PROBLEM STATEMENT = Write the number of lines in the material below that contain "section", with no other words.

GIVEN RECORDS =
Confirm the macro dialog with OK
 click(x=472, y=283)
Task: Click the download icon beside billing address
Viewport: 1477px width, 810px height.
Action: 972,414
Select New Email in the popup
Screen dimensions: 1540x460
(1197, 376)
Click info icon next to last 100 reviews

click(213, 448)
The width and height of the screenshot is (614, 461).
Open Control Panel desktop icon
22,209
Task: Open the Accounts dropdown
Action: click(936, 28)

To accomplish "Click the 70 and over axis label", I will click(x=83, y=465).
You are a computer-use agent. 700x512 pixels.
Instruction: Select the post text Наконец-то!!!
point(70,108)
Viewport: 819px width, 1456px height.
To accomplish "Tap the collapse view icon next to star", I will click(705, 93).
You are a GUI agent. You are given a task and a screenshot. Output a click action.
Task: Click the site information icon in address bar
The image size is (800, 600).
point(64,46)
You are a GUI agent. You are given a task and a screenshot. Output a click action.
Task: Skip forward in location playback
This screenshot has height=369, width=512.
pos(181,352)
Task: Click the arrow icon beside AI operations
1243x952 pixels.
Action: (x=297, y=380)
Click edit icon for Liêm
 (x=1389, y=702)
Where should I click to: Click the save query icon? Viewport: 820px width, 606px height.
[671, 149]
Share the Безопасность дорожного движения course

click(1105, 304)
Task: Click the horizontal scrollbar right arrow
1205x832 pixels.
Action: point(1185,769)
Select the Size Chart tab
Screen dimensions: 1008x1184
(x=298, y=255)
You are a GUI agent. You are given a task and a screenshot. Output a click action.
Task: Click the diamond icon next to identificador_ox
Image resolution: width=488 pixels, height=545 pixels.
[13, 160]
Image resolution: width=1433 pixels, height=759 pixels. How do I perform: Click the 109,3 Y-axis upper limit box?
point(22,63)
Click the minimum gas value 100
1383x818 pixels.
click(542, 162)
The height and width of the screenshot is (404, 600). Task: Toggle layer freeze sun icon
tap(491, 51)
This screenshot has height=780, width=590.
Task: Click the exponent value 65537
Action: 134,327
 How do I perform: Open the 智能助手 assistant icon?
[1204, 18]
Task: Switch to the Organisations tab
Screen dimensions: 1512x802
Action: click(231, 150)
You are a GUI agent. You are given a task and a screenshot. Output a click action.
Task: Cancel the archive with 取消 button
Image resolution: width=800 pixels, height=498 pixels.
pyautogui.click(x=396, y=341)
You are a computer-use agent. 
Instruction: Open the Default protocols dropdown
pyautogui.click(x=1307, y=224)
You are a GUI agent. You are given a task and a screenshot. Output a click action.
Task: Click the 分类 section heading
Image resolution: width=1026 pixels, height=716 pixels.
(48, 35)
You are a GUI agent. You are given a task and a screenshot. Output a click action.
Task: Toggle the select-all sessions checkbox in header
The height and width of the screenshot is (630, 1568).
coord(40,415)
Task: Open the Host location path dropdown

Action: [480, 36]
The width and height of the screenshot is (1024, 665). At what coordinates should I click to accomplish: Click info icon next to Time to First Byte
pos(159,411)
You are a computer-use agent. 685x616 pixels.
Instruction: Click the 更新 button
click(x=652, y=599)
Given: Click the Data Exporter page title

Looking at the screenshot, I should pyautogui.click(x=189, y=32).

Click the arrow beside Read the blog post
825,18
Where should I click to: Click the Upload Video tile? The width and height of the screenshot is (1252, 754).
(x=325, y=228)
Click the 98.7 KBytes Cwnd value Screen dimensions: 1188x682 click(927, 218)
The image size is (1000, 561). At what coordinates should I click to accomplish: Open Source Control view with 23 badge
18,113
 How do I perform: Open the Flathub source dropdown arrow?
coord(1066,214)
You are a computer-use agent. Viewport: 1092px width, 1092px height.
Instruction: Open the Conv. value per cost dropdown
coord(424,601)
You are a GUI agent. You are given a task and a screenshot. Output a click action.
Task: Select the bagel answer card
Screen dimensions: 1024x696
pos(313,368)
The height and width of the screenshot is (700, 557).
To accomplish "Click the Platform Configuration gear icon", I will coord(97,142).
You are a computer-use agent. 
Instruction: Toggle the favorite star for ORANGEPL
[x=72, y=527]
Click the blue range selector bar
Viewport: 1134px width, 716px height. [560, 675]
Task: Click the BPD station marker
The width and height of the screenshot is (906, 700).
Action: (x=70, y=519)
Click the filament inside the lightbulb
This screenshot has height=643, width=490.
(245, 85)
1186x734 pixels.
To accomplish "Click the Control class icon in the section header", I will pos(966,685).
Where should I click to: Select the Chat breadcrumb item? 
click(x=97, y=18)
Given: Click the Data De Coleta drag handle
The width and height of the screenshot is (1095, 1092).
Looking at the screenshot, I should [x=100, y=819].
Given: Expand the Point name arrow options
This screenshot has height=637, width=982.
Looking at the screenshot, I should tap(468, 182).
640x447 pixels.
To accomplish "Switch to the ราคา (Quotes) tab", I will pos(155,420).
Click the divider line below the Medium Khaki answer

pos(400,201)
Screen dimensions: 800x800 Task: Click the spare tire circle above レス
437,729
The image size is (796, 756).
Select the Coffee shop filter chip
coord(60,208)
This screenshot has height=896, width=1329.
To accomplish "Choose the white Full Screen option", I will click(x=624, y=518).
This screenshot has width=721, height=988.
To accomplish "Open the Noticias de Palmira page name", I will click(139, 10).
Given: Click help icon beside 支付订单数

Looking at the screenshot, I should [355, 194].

RESPONSE FOR THIS EXERCISE = 2